This is an age-old discussion, and if you get more deeply into it, you'll realize that it's not like you said.

 

Besides, we're not talking about ranking everything here. We're talking about two important titles in a niche genre, and I think it's a perfectly valid discussion. Or, if it doesn't seem valid for you, it's very simple to stay out of it.

 

There's an argument to be made for the idea that "everything is just opinion and that's it", but then, if somebody really tried to claim that The Shaggs is better than The Beatles, or that James Patterson is better than Hemingway, or that Plan 9 From Outer Space is better than The Shining, I'm pretty sure that essentially everybody sane would question their capacity for reasonable judgement. So when you get down to it, it's not just opinions -- there are reasonable arguments to be made for why something is or isn't good.

 

In my book, both PoE and BG2 are definitely good, even very good. It's just that BG2 is a couple of notches better, for reasons I've described above.

 

 

Even with the examples you mention, I rather doubt it's quite so clear cut. I'd expect if you were to ask James Patterson fans (going by sales figures, there's a fair few of them) whether they prefer Hemingway or think Hemingway is better, the answer by and large will be 'no'. How you would then conclude from that that their ability to reason was impaired, I'm not sure. 

 

The problem that quickly arises in any of these discussions is that "what is better" supposes a set of criteria by which that is defined. But those criteria are rarely very explicitly articulated and people tend not to fully agree on what criteria ought to be used, yielding the frequently acrimonously and largely unproductive kinds of 'discussions' so common on the internet.

 

I would say, reasonable arguments certainly can be made to an extent: given a largely agreed set of criteria, discussion of which work is superior can be quite fruitful. Or similarly, discussion on which work is superior in some particular aspect. And perhaps also discussion to an extent on the relevance and weight of specific qualities, given that more general criteria are more or less agreed.

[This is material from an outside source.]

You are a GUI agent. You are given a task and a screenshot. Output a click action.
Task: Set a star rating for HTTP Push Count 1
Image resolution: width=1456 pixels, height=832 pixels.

But where people fundamentally disagree on what qualities make a work good, such as we might expect to see with for example Hemingway afficionados versus Patterson fans, there isn't really any further norm to appeal to. They may well consider the other's treasured books to be trashy pulp and pretentious snobbery respectively, but it's essentially a stalemate; and anything beyond 'agree to disagree' and just enjoying whatever books you want to enjoy isn't going to get you anywhere.

 

Which isn't going to stop these kinds of exchanges from happening, clearly. But I always wonder what people hope to accomplish with it. Sure, they can dig in and passionately defend why X is objectively (or at least very close to objectively) better than Y. Rally like-minded people around the argument, have a good verbal slugfest, maybe even 'win' the discussion. To what end, I do not know. A false sense of superiority perhaps. 

 

Personally, I would say: maybe people should try an actual discussion instead. One that is about actually exchanging ideas and opinions and arguments. Where the aim isn't to 'win' (whatever that means), but to actually listen to what other people are saying. That is rather more fruitful in my experience, anyway. But fundamentally, that really is just about individual views and opinions; informed by and based on all sorts of objective facts and agreed-upon norms no doubt, but at bottom for the most part still just that: opinions.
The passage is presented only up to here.